De consument eist een vergoeding voor de door de ondeugdelijke wasmachine veroorzaakte schade, in het bijzonder voor de als gevolg daarvan geleden waterschade aan de zoldervloer van ca. 30 m2 en aan een daarop geplaatste houten wand. Hoewel de consument in beginsel aannemelijk dient te maken of en welke schade zij daadwerkelijk lijdt, oordeelt de commissie het op grond van de ingebrachte stellingen en stukken voorshands voldoende aannemelijk dat er enige (laminaatvloer)schade is. Onduidelijk blijft evenwel wat de aard en omvang van de schade is en in hoeverre dat als een gevolg van de afgeleverde ondeugdelijke wasmachine nog aan de ondernemer valt toe te rekenen.
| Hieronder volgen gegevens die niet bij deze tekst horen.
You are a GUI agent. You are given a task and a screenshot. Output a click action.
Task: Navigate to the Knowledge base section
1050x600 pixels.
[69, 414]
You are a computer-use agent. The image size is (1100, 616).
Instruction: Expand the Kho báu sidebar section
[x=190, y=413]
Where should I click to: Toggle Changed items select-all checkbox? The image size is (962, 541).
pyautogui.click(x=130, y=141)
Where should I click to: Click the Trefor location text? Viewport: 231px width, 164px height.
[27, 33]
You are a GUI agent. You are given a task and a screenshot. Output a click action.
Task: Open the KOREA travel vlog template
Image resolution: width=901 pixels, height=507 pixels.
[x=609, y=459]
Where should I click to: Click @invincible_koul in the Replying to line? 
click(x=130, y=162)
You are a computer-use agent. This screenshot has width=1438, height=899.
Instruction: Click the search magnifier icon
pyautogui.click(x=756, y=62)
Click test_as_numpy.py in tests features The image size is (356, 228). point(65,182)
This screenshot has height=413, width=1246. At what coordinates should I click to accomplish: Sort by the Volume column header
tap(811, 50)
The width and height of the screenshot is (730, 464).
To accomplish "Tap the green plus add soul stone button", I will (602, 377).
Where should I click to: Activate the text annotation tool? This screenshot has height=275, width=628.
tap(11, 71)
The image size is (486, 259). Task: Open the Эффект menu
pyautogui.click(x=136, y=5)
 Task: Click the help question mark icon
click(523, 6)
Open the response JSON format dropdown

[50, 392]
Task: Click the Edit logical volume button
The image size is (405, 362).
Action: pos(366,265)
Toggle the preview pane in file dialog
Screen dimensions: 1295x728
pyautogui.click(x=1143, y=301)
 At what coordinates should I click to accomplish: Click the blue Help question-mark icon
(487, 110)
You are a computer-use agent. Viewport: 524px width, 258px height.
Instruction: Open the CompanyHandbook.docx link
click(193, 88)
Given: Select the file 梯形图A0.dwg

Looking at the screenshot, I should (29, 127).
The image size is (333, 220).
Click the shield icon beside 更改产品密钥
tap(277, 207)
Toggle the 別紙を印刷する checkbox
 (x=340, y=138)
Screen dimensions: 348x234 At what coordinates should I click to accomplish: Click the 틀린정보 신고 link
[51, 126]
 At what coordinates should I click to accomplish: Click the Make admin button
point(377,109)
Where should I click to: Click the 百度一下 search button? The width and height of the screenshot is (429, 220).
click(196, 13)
Zo is de ondernemer bijvoorbeeld niet gehouden tot vergoeding van schade die aan de consument toerekenbaar is, bijvoorbeeld door achterwege gelaten schadebeperkende maatregelen die redelijkerwijs van de consument hadden mogen worden verwacht.

De commissie zal bepalen dat een (nader) onderzoek naar de door de consument geleden schade zal worden ingesteld door een (laminaatvloer)deskundige en verzoekt deze om zo mogelijk ook over de hiervoor genoemde aspecten te rapporteren.

De commissie zal elke verdere beslissing aanhouden en beslist nu als volgt.

Beslissing

De commissie bepaalt dat de een (nader) onderzoek zal worden ingesteld door een nog aan te wijzen (laminaatvloer)deskundige en verzoekt deze om zo mogelijk ook over de hiervoor door de commissie genoemde aspecten te rapporteren.

De deskundige zal schriftelijk rapport aan de commissie uitbrengen.

Het rapport zal in afschrift aan partijen worden gezonden.

Partijen zullen in de gelegenheid worden gesteld daarop binnen twee weken schriftelijk hun op- of aanmerkingen aan de commissie kenbaar te maken.

Tenzij (één van) partijen uitdrukkelijk te kennen (geeft) geven een nadere mondelinge behandeling te wensen, zal de commissie daarna op basis van de stukken bindend adviseren.

De commissie houdt elke verdere beslissing aan.

Aldus beslist door de Geschillencommissie Thuiswinkel, bestaande uit mr. M.G.W.M. Stienissen, voorzitter, mr. S.L.R. van Nuijs en mr. L. Schots-Smit, leden, op 19 maart 2025.